Download: Crystal Image Toolkit 1.0 from Google Docs.
Tuesday, April 17, 2007
C# Dynamic Sorting for Lazy Programmers
One of the things I wanted to achieve in the Crystal Toolkit's Image collection was the ability to sort my generic List<> of images (CrystalImageItem objects). I needed to be able to sort on many different properties within CrystalImageItem, and also to sort in ascending or descending order. Realizing that I probably needed to implement IComparer and IComparable, I decided that was way too much work, and my XBox Achivements score is really ridiculously low. A Google search on the topic lead me to this CodeProject article by Johannes Hansen on Dynamic List sorting. I found his approach intriguing, because he uses Reflection to key on properties within an object and use them as the basis for a compare operation. The resulting sort times are impressive, though I saw a couple of glitches reported on the CodeProject message board. Luckily, another programmer (Marc Brooks) took up the baton and released a C# library that includes a new, improved DynamicComparer. I highly recommend downloading Marc's library as it contains some nifty C# utilities.

Pixel coordinate grounding data
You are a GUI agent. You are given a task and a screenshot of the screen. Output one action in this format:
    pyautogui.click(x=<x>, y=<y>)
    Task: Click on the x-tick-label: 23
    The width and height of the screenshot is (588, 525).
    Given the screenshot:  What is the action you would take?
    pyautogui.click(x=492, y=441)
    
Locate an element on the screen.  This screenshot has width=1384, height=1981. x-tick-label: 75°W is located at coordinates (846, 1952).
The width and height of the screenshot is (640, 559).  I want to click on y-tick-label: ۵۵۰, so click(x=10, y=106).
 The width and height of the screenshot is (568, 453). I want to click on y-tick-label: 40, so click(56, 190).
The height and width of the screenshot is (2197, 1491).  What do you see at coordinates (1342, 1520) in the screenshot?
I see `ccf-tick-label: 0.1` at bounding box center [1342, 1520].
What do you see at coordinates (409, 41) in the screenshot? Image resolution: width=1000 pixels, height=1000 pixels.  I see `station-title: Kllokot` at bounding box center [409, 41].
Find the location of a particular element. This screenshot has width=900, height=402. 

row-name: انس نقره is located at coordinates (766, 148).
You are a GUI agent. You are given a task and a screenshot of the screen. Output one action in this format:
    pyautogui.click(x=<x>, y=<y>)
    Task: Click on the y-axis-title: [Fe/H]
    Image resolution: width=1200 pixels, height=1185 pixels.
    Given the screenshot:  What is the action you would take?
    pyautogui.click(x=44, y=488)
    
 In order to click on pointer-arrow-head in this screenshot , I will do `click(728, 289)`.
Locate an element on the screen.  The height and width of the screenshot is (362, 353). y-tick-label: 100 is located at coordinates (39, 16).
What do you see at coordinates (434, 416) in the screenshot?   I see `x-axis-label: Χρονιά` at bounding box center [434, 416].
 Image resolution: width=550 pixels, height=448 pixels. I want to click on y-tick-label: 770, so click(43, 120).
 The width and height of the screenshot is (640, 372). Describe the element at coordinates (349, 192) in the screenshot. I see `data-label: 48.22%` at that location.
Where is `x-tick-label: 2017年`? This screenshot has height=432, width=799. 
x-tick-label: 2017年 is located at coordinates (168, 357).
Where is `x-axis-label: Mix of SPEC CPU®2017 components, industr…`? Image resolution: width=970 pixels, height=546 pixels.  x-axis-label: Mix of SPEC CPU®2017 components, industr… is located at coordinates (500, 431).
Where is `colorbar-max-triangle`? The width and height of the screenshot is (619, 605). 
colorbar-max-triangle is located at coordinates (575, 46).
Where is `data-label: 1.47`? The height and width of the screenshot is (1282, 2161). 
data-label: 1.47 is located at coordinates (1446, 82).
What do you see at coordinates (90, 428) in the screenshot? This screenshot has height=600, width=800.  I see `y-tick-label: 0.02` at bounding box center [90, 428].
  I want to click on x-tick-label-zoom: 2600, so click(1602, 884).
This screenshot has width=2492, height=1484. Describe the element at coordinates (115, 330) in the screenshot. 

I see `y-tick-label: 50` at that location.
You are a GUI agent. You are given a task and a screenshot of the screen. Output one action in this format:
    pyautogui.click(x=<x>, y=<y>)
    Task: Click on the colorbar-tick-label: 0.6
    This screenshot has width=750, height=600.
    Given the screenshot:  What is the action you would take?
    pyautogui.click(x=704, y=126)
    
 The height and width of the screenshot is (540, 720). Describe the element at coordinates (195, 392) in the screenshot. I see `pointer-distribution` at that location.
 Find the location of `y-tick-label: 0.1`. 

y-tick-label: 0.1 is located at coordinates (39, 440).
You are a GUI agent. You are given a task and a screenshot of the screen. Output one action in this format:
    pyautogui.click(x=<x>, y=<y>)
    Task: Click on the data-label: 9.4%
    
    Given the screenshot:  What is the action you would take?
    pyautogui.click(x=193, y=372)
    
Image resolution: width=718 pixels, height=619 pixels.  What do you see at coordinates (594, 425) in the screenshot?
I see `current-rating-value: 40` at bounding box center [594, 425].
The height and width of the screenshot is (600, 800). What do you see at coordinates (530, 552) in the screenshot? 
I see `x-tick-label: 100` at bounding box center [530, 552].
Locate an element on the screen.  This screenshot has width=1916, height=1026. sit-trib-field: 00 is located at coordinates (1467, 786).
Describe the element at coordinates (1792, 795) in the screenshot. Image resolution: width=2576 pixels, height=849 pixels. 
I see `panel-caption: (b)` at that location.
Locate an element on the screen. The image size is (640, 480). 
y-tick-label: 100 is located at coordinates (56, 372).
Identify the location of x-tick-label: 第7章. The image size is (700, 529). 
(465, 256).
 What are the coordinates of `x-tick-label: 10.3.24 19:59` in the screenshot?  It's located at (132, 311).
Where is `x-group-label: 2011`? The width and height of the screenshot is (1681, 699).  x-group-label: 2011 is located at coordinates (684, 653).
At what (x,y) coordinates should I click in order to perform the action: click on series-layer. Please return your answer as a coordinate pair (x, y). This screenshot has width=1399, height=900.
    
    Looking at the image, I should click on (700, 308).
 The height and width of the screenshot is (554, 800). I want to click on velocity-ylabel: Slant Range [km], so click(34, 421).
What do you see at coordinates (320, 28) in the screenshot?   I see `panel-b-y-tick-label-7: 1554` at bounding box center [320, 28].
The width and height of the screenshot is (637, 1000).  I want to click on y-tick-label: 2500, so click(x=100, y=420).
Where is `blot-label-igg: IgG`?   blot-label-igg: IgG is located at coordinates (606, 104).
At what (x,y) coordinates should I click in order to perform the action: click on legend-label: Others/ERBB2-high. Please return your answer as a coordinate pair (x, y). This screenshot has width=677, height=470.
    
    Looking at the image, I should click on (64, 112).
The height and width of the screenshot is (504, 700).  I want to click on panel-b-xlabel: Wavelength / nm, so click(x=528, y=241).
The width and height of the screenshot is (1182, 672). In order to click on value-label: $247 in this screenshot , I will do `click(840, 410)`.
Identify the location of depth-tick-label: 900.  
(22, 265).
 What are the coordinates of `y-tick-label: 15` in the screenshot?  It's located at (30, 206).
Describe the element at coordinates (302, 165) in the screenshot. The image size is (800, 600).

Questions to answer
a) Answer these questions from the post on C# dynamic sorting:
(i) What was the writer trying to sort in the Crystal Toolkit's Image collection?
(ii) Who wrote the CodeProject article on Dynamic List sorting?
(iii) Who released the C# library with the improved DynamicComparer?
b) Continue the post on C# dynamic sorting from its last sentence.

Answers to the tasks
a)
(i) A generic List<> of images (CrystalImageItem objects).
(ii) Johannes Hansen.
(iii) Marc Brooks.

b)
Getting DynamicComparer to work was very easy. First, I had to make sure that the properties within the CrystalImageItem object were public, so that Reflection could find them. No problem there, I had four properties, two strings and two dates within CrystalImageItem:
public class CrystalImageItem { public string ImageName ... public string ImageFormatString ... public DateTime LastWriteTime ... public DateTime CreationTime ...
To make it convenient to specify which property I wanted to sort, I created an enumerator called CrystalSortType:
public enum CrystalSortType { ImageName = 0, ImageType = 1, CreationTime = 2, LastWriteTime = 3 }
The CrystalFileCollector is the controller class that manages a CrystalImageGridView and a CrystalImageGridModel. I created a public method called SortCrystalList, which takes a CrystalSortType enumerator, a boolean to indicate ascending or descending sort, and a boolean that tells the controller to redraw the grid (inside CrystalImageGridView) when the sort is completed:
public virtual void SortCrystalList(CrystalSortType sortType, bool ascendingOrder, bool reDrawGrid)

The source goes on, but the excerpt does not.